Identification of Influenza A/H7N9 Virus Infection-Related Human Genes Based on Shortest Paths in a Virus-Human Protein Interaction Network

1Department of Biomedical Engineering, Tianjin University, Tianjin Key Lab of BME Measurement, Tianjin 300072, China
2State Key Laboratory of Medical Genomics, Institute of Health Sciences, Shanghai Jiaotong University School of Medicine and Shanghai Institutes for Biological Sciences, Chinese Academy of Sciences, Shanghai 200025, China
3Department of Genetics and Genomic Sciences, Mount Sinai School of Medicine, New York City, NY, USA
4Institute of Systems Biology, Shanghai University, 99 Shangda Road, Shanghai 200444, China

Received 10 March 2014; Revised 18 April 2014; Accepted 21 April 2014; Published 18 May 2014

Academic Editor: Lei Chen

Copyright © 2014 Ning Zhang et al. This is an open access article distributed under the Creative Commons Attribution License, which permits unrestricted use, distribution, and reproduction in any medium, provided the original work is properly cited.

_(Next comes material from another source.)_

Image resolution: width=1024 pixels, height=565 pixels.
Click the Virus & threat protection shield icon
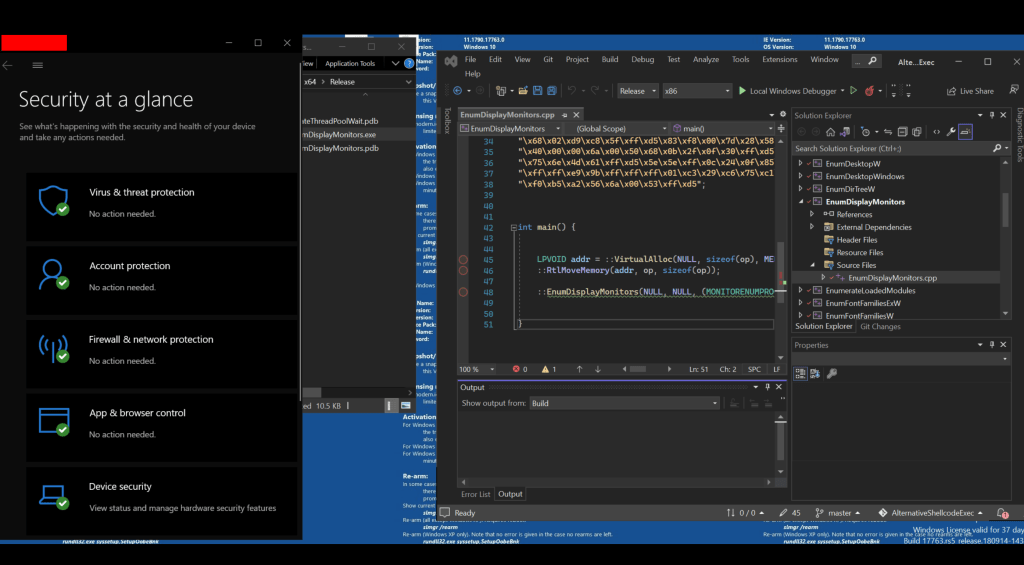click(52, 200)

The recently emerging Influenza A/H7N9 virus is reported to be able to infect humans and cause mortality. However, viral and host factors associated with the infection are poorly understood. It is suggested by the “guilt by association” rule that interacting proteins share the same or similar functions and hence may be involved in the same pathway. In this study, we developed a computational method to identify Influenza A/H7N9 virus infection-related human genes based on this rule from the shortest paths in a virus-human protein interaction network. Finally, we screened out the most significant 20 human genes, which could be the potential infection related genes, providing guidelines for further experimental validation. Analysis of the 20 genes showed that they were enriched in protein binding, saccharide or polysaccharide metabolism related pathways and oxidative phosphorylation pathways. We also compared the results with those from human rhinovirus (HRV) and respiratory syncytial virus (RSV) by the same method. It was indicated that saccharide or polysaccharide metabolism related pathways might be especially associated with the H7N9 infection. These results could shed some light on the understanding of the virus infection mechanism, providing basis for future experimental biology studies and for the development of effective strategies for H7N9 clinical therapies.